Texte |
★ ★ ★

À qui profite la mécanique du surendettement ?

Belgian Connection

d'Lëtzebuerger Land vom 25.07.2014

Ils ont frappé à sa porte vers huit heures du soir. Ils ont crié dans sa rue : « Ouvrez  ; vous devez payer ! » À trois heures du matin son portable se met à vibrer, elle ne répond pas. Le lendemain, c’est chez ses voisins que le téléphone sonne. S’ils savent que leur voisine est endettée et refuse de payer ? Pourraient-ils la leur passer ? Assise dans un café à Ettelbrück, Mme M. relate sa rencontre avec une société de recouvrement chargée de récupérer les créances. Elle parle d’isolation et de peur, de mensualités de 1 400 euros et de jonglage entre quatre cartes de crédit, d’allers-retours vers Arlon et Athus et de crédits qui servaient à rembourser d’autres crédits. Elle dit avoir « tourné en rond dans un cercle infernal parfait ». Après les mensualités et le loyer, il lui restait 200 euros pour vivre. Elle a honte, se sent coupable et pense à « abandonner le monde ». Les weekends, il lui faut trouver des excuses pour éviter les sorties qu’elle ne peut plus financer. Ses amis ne se doutent de rien, ils commencent à la considérer comme radine.

Grâce à la parité du franc, la ligne de crédit belge à taux prohibitifs a traditionnellement constitué le dernier recours pour les débiteurs désespérés auxquels les banques luxembourgeoises ne prêtaient plus. Or, son premier prêt belge, Mme M. l’a contracté sans même le savoir dans un hypermarché luxembourgeois. Elle voulait acheter un ordinateur pour sa fille. Le vendeur lui demande alors si elle ne préférerait pas payer par crédit. Ce ne sera pas compliqué et pas besoin de passer par la banque, lui explique-t-il, la carte d’identité et une fiche de paie suffiront. Sur le taux d’intérêt et les pénalités encourus, le vendeur ne souffle mot. Mme M. signe le papier qu’on lui tend. Trente minutes pour un crédit.

★ ★ ★

Tâche à réaliser 1 |
Traduisez en anglais la phrase suivante de l'article sur le surendettement : « Elle voulait acheter un ordinateur pour sa fille. »
Tâche à réaliser 2 |
Recopiez fidèlement le passage de l'article sur le surendettement qui s'ouvre sur les mots contenant « Grâce à la parité » et se clôt sur « pour un crédit. ».

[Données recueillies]
★ ★ ★

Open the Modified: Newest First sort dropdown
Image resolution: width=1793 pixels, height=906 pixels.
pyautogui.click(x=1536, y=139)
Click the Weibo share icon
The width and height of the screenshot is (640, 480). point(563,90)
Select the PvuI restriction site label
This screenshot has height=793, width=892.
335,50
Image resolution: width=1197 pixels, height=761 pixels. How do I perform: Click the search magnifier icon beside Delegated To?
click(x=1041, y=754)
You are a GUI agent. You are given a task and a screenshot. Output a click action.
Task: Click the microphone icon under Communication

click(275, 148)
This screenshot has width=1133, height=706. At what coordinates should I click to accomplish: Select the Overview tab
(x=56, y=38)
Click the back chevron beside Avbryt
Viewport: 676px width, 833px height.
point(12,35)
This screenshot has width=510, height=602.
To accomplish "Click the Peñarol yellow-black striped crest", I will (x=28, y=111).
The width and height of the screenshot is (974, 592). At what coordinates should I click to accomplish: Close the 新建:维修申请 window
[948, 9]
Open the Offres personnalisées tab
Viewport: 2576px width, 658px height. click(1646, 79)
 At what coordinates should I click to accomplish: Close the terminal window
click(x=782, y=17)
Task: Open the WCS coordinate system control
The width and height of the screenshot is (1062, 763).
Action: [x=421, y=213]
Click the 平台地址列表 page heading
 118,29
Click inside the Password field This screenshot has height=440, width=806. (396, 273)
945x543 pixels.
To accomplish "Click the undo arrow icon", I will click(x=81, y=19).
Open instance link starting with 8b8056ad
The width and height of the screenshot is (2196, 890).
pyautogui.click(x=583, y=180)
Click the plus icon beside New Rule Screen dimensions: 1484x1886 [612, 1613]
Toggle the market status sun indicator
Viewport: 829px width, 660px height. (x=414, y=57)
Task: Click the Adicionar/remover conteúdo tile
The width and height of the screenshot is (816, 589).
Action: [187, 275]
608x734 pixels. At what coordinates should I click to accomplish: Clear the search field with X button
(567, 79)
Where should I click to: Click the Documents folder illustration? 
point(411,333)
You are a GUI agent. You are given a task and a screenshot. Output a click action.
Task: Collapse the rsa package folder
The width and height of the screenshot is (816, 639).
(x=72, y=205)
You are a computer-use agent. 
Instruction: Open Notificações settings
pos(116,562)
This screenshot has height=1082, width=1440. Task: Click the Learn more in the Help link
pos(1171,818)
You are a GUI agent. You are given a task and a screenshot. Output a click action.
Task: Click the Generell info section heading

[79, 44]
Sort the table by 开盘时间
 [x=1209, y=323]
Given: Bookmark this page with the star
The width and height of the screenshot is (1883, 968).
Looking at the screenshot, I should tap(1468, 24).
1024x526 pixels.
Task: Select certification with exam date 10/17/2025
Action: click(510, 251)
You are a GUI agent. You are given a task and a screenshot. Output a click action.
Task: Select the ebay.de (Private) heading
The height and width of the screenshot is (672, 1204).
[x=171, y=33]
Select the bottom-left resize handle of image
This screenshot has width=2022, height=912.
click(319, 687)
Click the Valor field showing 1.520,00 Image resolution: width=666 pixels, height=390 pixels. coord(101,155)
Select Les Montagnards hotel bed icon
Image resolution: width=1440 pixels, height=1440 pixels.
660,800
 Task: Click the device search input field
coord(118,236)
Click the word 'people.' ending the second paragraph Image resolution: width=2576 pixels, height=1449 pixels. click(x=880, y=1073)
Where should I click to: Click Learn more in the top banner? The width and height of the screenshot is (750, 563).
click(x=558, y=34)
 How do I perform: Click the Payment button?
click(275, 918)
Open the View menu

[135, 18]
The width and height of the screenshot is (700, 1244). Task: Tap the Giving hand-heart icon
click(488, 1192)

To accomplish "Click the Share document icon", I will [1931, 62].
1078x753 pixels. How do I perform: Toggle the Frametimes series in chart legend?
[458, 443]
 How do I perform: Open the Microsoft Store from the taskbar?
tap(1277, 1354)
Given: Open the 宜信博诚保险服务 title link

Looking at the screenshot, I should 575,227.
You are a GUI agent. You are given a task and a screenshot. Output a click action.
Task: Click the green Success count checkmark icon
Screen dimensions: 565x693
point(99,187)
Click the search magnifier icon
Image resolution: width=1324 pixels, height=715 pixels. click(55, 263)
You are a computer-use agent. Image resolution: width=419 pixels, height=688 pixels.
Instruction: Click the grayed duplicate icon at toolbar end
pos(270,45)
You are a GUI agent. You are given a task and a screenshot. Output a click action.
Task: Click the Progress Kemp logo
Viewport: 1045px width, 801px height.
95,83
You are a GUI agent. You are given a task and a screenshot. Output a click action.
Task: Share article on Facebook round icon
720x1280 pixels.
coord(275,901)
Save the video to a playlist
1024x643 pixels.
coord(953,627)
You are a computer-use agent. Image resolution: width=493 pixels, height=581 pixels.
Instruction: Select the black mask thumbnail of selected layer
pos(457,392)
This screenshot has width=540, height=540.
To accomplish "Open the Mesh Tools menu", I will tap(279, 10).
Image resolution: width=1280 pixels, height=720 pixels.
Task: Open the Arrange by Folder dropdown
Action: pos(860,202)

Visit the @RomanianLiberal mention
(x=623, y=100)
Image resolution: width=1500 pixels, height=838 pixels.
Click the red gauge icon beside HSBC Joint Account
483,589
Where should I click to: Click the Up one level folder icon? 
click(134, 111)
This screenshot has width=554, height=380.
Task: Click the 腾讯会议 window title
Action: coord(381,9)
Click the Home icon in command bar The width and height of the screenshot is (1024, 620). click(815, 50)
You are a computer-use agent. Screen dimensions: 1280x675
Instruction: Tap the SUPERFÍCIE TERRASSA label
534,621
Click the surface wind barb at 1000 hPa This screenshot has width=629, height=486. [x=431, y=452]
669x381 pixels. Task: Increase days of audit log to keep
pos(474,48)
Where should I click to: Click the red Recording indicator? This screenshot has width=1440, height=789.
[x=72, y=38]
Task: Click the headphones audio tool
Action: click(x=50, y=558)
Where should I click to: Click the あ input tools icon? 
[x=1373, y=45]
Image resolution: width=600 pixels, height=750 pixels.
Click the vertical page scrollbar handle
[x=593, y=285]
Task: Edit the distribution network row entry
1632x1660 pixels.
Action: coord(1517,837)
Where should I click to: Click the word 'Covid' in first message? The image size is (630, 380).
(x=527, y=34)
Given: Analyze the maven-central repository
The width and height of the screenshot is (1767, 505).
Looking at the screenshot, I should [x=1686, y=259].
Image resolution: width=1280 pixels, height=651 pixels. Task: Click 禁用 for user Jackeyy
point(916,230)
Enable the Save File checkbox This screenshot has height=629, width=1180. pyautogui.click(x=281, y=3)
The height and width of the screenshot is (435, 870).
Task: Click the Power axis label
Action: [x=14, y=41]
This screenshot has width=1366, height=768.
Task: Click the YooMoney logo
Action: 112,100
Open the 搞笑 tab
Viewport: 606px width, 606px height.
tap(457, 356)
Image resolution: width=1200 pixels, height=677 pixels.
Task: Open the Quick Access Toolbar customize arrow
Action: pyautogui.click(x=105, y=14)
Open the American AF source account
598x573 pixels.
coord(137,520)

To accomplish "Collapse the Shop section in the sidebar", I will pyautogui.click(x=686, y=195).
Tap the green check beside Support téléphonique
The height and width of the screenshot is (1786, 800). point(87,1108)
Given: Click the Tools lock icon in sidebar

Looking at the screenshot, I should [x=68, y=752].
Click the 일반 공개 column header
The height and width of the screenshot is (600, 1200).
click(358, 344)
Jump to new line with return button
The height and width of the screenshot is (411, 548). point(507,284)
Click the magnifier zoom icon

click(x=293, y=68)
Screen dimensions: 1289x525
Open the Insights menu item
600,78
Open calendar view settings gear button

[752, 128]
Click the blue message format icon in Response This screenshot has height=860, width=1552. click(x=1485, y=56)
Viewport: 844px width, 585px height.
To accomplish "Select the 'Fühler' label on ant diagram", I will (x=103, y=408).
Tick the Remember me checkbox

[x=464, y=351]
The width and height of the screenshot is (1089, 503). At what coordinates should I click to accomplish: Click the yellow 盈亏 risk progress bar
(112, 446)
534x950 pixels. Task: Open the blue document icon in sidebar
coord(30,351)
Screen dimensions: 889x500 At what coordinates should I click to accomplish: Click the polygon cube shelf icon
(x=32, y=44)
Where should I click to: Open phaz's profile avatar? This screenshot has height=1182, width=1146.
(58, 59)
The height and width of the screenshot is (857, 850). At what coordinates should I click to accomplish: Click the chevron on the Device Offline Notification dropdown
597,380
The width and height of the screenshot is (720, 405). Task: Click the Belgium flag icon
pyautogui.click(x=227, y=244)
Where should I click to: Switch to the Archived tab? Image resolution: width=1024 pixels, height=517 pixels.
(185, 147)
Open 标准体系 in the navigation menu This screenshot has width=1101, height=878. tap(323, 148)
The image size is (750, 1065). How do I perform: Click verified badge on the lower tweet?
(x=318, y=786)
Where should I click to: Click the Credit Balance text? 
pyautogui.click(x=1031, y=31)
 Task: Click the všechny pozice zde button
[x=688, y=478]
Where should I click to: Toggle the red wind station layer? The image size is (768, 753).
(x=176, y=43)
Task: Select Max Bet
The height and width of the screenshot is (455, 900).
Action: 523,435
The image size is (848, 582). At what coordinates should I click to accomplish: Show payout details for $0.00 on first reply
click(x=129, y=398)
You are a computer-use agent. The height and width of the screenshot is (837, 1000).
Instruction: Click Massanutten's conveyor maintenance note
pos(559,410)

★ ★ ★

Résultat obtenu 1 |
She wanted to buy a computer for her daughter.

Résultat obtenu 2 |
Grâce à la parité du franc, la ligne de crédit belge à taux prohibitifs a traditionnellement constitué le dernier recours pour les débiteurs désespérés auxquels les banques luxembourgeoises ne prêtaient plus. Or, son premier prêt belge, Mme M. l’a contracté sans même le savoir dans un hypermarché luxembourgeois. Elle voulait acheter un ordinateur pour sa fille. Le vendeur lui demande alors si elle ne préférerait pas payer par crédit. Ce ne sera pas compliqué et pas besoin de passer par la banque, lui explique-t-il, la carte d’identité et une fiche de paie suffiront. Sur le taux d’intérêt et les pénalités encourus, le vendeur ne souffle mot. Mme M. signe le papier qu’on lui tend. Trente minutes pour un crédit.